RadioShack lost money in its first quarter as sales dropped, particularly in U.S. stores, and shares in the electronics retailer tumbled to their lowest point in more than 30 years on Tuesday.
The chain's troubles are symbolic of wider problems in the brick-and-mortar electronics industry. RadioShack and Best Buy Co. have struggled as shoppers increasingly move away from devices like computers and cameras to buy tablets and smartphones, which are less profitable for retailers.
Stores are also dealing with consumers "window shopping" in stores but buying products for less from online competitors such as Amazon.com Inc.
RadioShack, based in Fort Worth, Texas, said Tuesday that it is boosting its marketing efforts for its mobile products and plans to open about 50 new company-owned stores in Mexico this year in an effort to stimulate growth. The company said 2012 would be "another challenging transition year."
Moody's Senior Analyst Mickey Chadha said that, if RadioShack wants to concentrate more on less profitable products like smartphones, it will need to cut costs. Moody's reduced some of RadioShack's credit ratings on Tuesday, including its corporate family and probability of default ratings, which it lowered two notches in junk status to "B1" from "Ba2."

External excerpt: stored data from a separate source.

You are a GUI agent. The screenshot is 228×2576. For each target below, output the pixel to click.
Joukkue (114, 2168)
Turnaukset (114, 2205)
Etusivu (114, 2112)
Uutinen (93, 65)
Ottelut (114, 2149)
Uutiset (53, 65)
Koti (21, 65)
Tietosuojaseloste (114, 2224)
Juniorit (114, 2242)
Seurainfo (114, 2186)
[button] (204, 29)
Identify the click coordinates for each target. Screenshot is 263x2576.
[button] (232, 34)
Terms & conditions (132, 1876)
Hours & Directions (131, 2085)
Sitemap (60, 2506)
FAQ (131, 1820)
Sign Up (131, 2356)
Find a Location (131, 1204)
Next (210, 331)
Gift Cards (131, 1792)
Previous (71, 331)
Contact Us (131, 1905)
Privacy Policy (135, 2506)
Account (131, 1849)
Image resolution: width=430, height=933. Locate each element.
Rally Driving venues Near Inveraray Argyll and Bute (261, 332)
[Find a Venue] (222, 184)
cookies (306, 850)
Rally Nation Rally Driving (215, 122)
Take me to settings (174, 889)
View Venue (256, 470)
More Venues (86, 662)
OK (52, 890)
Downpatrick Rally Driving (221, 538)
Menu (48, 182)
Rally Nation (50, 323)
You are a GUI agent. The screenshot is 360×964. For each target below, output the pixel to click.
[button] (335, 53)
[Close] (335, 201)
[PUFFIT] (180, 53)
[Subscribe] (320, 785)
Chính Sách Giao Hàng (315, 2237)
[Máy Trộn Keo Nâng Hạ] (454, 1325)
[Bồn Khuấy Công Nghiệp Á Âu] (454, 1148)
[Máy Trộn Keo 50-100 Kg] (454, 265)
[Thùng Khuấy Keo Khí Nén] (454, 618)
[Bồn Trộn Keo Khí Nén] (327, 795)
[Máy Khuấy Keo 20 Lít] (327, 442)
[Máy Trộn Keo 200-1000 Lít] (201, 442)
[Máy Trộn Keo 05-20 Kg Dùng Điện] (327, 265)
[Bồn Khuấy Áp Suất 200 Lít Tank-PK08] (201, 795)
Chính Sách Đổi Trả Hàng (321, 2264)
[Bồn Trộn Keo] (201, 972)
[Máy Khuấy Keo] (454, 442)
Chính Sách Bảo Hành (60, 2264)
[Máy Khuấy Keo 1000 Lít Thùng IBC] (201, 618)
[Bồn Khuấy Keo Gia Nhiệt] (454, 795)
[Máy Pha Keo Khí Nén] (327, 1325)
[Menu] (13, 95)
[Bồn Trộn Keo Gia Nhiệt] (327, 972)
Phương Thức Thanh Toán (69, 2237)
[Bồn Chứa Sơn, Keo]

Fitch Ratings also downgraded the company on its poor performance, lowering its long-term issuer default rating two notches in junk grade territory to "B-" from "B+". The rating agency said lack of stability in the business means the outlook for RadioShack's ratings is negative. Fitch said it will be hard for RadioShack to return to historic performance levels _ or even do as well as it has the past year.
For the first quarter, RadioShack lost $8 million, or 8 cents per share. That compares with a profit of $35.1 million, or 33 cents per share, a year earlier.
Analysts predicted earnings of 4 cents per share, according to a Fact Set survey.
RadioShack's revenue for the three months ended March 31 dipped 1 percent to $1.01 billion from $1.02 billion, dragged down by lower sales from its company-run stores in the U.S. This was partially offset by the addition of 610 Target Mobile centers.
Wall Street expected $1.06 billion in revenue.
"This is not a good quarter, and highlights the increasingly difficult competitive position that RadioShack is in today," David Strasser of Janney Capital Markets wrote in a client note.
The analyst maintained a "Neutral" rating and $5.97 price target.
RadioShack said that revenue from company-run stores and Target Mobile centers open at least a year fell 4.2 percent. It sold fewer pricey Sprint mobile plans and fewer wireless handsets, laptops and home entertainment products. RadioShack sales of tablets and tablet accessories were better, as were sales of Verizon Wireless and AT&T plans.
The company said during a conference call that it is maintaining its guidance for 2012 net income to come in lower than last year's. In 2011 RadioShack reported net income of $72.2 million and adjusted earnings of $98.4 million.
Aside from the stores planned for Mexico, RadioShack said a franchise deal announced with Malaysian conglomerate Berjaya last month is part of its plans for international expansion. Berjaya expects to open 1,000 stores over the next 10 years. The agreement calls for stores to open in Southeast Asian countries such as Vietnam, Malaysia and Thailand.
RadioShack Corp. has about 4,700 company-run stores in the U.S. and Mexico, 1,500 wireless phone centers in the U.S. and about 1,100 dealers worldwide.
Its shares slipped 63 cents, or 10.6 percent, to close at $5.34 Tuesday. Earlier in the session the stock fell to $5.27, the lowest point in more than 30 years. RadioShack's stock has dropped 45 percent so far this year.